Though she’s just a freshman, Yaniah “Niah” Powell knows where she’s headed. A prestigious National Science Foundation Research Experience for Undergrads (REU) will help her get there.
On May 29, Niah heads to the University of North Carolina in Charlotte for the two-month experience in Data Science and Crime Analytics. The National Science Foundation-funded paid REU provides hands-on experience to undergrads who are interested in graduate degrees or careers in computer science, criminal justice, crime analysis, analytics and data science undergrads hands-on research experience.
Just nine students across the country were selected for the experience, and Niah is ecstatic to be selected – so much so that she almost overlooked a requirement for a personal interview with the program’s organizers. But she handled that and now, she’s preparing for the academic experience of a lifetime.
As a child, Niah recalls watching lots of crime dramas and enjoyed psychology and law courses in high school, sparking her interest in a double major in criminology and psychology. As part of the REU, she’ll have the opportunity to work closely with UNC faculty members who are nationally recognized for their expertise in working with large data sets, data mining and manipulation, quantitative analysis and data visualization.
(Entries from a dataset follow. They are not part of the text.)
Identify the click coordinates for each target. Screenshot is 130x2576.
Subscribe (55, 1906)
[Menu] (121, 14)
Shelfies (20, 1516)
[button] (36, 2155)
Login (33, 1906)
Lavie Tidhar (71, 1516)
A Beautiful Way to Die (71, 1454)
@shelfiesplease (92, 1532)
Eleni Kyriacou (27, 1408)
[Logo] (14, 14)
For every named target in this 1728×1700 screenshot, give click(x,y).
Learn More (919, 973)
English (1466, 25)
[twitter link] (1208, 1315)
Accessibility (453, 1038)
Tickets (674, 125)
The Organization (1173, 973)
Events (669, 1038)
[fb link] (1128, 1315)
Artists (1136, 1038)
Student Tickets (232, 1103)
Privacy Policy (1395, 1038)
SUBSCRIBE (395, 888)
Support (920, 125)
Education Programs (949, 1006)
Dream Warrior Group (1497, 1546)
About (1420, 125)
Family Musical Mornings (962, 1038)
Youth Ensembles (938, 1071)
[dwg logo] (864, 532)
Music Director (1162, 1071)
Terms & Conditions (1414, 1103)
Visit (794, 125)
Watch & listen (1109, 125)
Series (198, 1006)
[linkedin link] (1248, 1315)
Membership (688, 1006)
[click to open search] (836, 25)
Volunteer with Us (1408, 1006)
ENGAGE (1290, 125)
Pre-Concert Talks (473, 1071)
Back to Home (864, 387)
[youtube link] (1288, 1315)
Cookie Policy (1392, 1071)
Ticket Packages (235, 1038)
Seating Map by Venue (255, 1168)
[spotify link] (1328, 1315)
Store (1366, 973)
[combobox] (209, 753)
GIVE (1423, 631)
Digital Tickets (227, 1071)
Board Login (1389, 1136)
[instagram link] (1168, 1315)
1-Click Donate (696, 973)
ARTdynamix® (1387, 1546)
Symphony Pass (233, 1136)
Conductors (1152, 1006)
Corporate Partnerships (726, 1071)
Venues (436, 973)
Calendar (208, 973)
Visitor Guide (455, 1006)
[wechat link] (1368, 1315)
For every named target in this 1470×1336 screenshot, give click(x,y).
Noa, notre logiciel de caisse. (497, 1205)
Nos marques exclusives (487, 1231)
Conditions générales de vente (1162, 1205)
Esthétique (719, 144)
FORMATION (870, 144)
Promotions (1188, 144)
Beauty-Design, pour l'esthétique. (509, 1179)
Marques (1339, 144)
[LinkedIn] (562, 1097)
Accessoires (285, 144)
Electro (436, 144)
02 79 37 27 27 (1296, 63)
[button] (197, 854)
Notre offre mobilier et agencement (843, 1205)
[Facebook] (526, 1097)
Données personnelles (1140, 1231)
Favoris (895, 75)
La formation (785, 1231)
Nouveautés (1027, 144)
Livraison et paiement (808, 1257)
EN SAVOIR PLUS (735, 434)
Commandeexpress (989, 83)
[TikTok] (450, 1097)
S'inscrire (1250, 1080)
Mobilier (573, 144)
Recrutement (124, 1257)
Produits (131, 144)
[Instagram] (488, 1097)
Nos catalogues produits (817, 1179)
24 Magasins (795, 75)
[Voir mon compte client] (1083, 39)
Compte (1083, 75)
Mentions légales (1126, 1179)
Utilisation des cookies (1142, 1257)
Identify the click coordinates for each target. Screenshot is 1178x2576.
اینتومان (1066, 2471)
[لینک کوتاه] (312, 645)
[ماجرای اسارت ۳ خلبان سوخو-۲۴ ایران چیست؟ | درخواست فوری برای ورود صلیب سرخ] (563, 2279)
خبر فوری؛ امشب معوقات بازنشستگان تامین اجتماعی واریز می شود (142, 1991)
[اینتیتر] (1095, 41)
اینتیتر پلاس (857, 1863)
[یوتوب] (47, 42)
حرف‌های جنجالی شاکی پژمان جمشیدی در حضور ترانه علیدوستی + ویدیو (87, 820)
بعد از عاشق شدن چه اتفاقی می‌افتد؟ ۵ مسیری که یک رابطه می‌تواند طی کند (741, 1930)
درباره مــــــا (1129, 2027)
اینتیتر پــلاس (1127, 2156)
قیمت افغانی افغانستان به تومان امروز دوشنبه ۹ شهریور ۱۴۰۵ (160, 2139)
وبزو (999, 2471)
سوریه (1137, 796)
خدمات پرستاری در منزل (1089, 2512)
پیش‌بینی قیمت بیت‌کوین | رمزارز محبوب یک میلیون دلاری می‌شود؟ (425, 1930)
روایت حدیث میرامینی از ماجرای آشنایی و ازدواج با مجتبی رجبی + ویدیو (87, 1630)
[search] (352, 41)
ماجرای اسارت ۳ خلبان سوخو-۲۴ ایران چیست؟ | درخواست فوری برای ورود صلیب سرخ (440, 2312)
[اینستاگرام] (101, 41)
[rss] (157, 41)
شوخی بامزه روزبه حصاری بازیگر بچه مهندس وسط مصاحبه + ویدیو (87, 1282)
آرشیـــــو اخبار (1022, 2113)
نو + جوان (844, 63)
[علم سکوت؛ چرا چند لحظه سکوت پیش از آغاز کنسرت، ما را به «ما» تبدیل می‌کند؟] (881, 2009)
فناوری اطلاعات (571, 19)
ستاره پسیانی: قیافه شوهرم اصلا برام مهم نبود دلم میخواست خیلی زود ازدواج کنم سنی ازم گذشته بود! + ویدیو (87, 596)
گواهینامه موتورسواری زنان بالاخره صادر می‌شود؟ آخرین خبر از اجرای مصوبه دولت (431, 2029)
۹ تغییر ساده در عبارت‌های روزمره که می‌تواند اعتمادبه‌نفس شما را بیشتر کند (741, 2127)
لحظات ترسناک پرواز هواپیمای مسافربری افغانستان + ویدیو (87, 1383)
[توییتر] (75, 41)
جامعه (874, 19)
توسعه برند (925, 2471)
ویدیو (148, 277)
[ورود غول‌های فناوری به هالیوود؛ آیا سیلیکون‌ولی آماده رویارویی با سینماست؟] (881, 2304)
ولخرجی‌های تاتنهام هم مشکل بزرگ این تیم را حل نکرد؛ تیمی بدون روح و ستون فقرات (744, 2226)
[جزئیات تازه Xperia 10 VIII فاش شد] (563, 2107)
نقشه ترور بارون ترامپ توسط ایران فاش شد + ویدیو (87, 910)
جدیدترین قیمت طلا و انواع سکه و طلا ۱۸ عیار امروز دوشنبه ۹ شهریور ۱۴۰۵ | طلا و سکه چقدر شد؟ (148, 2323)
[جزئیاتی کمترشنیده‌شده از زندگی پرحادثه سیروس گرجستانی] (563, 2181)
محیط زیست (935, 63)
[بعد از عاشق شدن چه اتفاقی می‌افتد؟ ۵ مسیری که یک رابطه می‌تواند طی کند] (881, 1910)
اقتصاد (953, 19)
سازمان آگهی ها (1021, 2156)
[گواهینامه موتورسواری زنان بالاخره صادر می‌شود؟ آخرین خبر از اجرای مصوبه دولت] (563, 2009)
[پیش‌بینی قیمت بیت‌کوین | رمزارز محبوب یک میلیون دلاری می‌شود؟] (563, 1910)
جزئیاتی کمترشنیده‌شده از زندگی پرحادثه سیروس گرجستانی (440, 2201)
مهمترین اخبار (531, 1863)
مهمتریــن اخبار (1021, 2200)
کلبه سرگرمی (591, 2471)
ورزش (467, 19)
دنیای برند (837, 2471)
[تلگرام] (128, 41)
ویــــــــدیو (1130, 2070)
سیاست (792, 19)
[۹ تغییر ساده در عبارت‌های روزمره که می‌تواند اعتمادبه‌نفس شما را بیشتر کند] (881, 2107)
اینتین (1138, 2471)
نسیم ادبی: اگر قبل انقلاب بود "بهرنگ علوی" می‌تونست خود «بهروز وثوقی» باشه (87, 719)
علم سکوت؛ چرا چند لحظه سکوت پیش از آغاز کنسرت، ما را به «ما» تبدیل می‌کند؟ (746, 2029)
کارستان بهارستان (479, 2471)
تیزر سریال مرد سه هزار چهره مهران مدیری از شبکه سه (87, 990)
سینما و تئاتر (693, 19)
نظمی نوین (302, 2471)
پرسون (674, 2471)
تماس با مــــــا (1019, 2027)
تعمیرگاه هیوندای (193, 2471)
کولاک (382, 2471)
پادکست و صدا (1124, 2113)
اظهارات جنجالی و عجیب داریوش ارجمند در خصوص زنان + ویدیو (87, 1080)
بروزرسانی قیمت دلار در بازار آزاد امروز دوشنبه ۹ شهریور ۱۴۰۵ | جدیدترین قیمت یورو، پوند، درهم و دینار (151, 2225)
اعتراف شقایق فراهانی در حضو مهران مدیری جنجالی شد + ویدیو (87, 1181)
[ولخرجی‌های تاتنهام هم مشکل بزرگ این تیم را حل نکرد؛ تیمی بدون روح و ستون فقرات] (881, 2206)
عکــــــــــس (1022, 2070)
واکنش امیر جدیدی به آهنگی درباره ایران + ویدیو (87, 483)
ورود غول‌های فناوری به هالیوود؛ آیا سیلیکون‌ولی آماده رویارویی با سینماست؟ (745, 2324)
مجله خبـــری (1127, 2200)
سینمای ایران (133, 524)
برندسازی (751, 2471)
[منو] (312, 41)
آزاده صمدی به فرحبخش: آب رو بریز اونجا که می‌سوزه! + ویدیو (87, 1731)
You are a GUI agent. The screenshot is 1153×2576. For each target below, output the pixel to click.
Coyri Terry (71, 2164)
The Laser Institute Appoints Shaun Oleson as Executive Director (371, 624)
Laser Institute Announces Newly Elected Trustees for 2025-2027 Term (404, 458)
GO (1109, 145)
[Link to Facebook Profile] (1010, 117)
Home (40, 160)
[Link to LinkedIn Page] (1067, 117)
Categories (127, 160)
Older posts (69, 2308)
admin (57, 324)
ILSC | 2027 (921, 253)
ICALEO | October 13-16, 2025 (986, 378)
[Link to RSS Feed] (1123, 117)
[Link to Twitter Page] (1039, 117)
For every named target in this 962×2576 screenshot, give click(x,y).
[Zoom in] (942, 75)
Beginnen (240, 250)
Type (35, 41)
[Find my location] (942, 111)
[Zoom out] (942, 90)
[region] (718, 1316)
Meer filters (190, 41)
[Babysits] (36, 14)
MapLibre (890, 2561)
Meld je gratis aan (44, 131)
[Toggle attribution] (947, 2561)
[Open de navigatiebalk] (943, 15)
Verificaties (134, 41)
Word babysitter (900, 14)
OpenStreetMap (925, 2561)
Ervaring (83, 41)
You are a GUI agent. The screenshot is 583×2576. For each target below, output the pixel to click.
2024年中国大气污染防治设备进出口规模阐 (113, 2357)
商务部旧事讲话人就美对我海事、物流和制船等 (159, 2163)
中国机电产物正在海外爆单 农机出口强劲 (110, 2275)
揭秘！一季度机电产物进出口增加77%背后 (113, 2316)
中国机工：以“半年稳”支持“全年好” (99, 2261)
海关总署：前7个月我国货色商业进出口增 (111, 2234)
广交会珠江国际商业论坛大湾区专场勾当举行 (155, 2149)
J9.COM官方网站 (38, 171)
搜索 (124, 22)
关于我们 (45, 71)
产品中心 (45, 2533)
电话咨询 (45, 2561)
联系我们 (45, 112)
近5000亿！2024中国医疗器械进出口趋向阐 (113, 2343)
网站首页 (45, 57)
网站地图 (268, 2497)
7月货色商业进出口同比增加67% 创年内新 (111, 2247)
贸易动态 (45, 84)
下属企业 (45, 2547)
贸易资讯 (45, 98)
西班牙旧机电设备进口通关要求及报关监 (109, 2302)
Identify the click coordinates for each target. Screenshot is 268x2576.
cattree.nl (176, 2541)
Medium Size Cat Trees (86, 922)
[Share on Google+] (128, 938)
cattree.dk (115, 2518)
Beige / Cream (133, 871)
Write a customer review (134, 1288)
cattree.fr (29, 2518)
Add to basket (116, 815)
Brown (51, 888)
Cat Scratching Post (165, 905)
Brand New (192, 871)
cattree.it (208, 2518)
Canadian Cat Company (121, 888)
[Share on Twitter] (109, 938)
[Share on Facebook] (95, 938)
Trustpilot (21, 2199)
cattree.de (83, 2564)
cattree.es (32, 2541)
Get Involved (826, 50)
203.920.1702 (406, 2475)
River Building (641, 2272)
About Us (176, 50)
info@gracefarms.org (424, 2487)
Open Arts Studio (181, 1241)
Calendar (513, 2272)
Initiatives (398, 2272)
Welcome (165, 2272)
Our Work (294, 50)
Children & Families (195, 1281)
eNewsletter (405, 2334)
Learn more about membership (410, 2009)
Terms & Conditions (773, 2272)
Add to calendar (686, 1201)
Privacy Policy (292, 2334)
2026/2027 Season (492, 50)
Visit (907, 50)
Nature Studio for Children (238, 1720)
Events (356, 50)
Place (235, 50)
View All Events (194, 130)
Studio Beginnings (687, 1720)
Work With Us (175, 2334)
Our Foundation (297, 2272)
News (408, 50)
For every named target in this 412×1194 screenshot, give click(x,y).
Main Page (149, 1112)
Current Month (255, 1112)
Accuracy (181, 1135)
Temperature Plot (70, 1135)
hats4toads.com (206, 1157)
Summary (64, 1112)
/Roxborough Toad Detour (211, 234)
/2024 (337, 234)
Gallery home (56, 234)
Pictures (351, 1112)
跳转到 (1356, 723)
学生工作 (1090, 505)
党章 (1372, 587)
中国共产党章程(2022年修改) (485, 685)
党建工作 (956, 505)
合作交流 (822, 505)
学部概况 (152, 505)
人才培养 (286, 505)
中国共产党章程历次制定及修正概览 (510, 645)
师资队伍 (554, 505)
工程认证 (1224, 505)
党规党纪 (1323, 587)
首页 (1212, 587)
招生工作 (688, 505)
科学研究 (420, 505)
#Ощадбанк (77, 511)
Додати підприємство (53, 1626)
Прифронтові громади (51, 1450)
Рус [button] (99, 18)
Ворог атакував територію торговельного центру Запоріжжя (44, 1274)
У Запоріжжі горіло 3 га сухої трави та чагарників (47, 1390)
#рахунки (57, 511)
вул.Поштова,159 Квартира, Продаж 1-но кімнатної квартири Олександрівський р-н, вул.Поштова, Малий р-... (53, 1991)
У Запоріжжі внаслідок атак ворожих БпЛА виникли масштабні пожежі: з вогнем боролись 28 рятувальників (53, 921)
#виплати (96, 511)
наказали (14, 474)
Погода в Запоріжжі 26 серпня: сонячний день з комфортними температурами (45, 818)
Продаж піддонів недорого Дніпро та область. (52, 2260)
According to the NSF, student teams will work with faculty mentors in their research track for 40 hours per week to complete a project. Students may work with a local criminal justice agency as part of the project. At the end of the experience, they will present their research at a final luncheon and could potentially submit a manuscript for publication.
Niah’s research project will focus on the analysis of data on police killings.
“That ties into my major and what I want to do,” she said. “My biggest hope is to gain exposure that will help me in the future toward my goal of working with Internet Crimes Against Children,” Niah said.
Dr. Sarah Lazzari, who encouraged Niah to apply for the REU, recognized her young student’s abilities and interest right away. She’s equally excited for what the program will offer Niah.
“This program is going to give Niah so many skills,” Sarah said. “There is such a need for Criminal Justice practitioners to have research skills and the ability to translate research to other practitioners."
Although graduate school is a few years off, the REU will help Niah build her resumé and stand out when the time comes.
We can’t wait to hear all about Niah’s experience when the fall semester begins!